If you frequently wade through the rhetorical sewer that is a thread of internet comments, you know this kind of response is all too common. Instead of engaging with the issue constructively or providing a reasoned rebuttal, they have instead chosen to insinuate that you are a hypocrite. This lazy response is called whataboutism, and it has its history as a state propaganda technique employed by the Soviet Union.
Merriam-Webster defines bias as “a personal and sometimes unreasoned judgment.” We should look for media outlets that don’t do this then, right? I would argue that the presence of bias should not immediately render a media outlet as unacceptable. We, as readers, should be able to recognize bias when we see it and analyze how it may be affecting how we interpret the facts of a story. We must train our eyes to see the hallmarks of questionable journalism and avoid sources that lean too heavily on bad practices.
Enter AdFontesMedia, publisher of the Media Bias Chart, which has published version 5.0 of its interactive chart as of this writing. Their research seeks to organize media outlets in a coordinate plane based on two factors, political bias and overall source reliability. The political bias measure follows a traditional left/right continuum, and source reliability seeks to quantify the difference between straight fact reporting and the various levels of analysis and commentary that can stem from it.
YOU WON’T BELIEVE WHICH SUPERFOOD WILL [[insert claim here]]!
When it comes to medical science and health, be extra careful about the sources you share from, who is attaching their name to the articles, and what research they are linking to. There is a dangerous habit of media outlets of all sizes taking the results of a very preliminary study and making wildly exaggerated claims about how the possible benefits.
10 things to watch out for when interpreting research
Last Week Tonight with John Oliver did a great breakdown of how wild headlines can get when cherry-picking from research back in 2016. This focuses mostly on major mainstream media outlets not to mention the barrage of small, pseudo-anonymous “health” websites sharing dubious information with little substantiation.
It’s not enough to have sources to support your claims; they must be good sources. Good science is that which is overwhelmingly supported by scientists throughout the field of study. Good science is not a single study, conclusion, or data point that happens to support a preconceived idea.

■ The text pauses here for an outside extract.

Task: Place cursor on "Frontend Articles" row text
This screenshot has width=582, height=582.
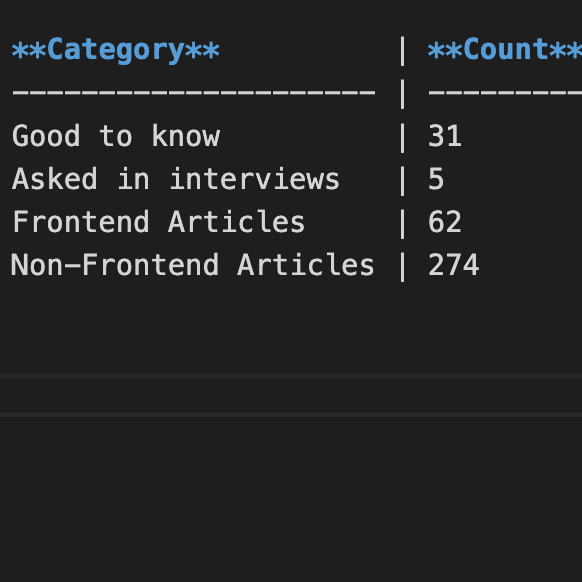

The greater challenge is to be truly open-minded to changing or modifying our practices or beliefs when presented with new, substantiated information. Appeals to antiquity or tradition are NOT good reasons for continuing to practice or believe something, particularly in the fields of science, especially when those long-held practices were formed in the absence of newer, more relevant information.
Is your source CRAAP? The CRAAP test was designed by librarians at CSU Chico to examine a source of information. It looks at the areas of Currency, Relevance, Authority, Accuracy, and Purpose as a means of separating the good from the bad.
Sharing a picture with words on it on Facebook because you agree with it fails this test. That is most often when one fails to examine accuracy and purpose. Sure, perhaps you’re very upset that Pepsi didn’t include the words “under God” in the Pledge on its packaging, but that doesn’t change the reality that it never happened. Who created that deliberately misleading image with incorrect information? Why?
Just as it is important that credible news have an author’s name attached to show that a reputation is linked to the accuracy of the information within, we all also have reputations being formed by the types of information we attach our name to when we share it. Make sure you attach your name to information that won’t damage your credibility.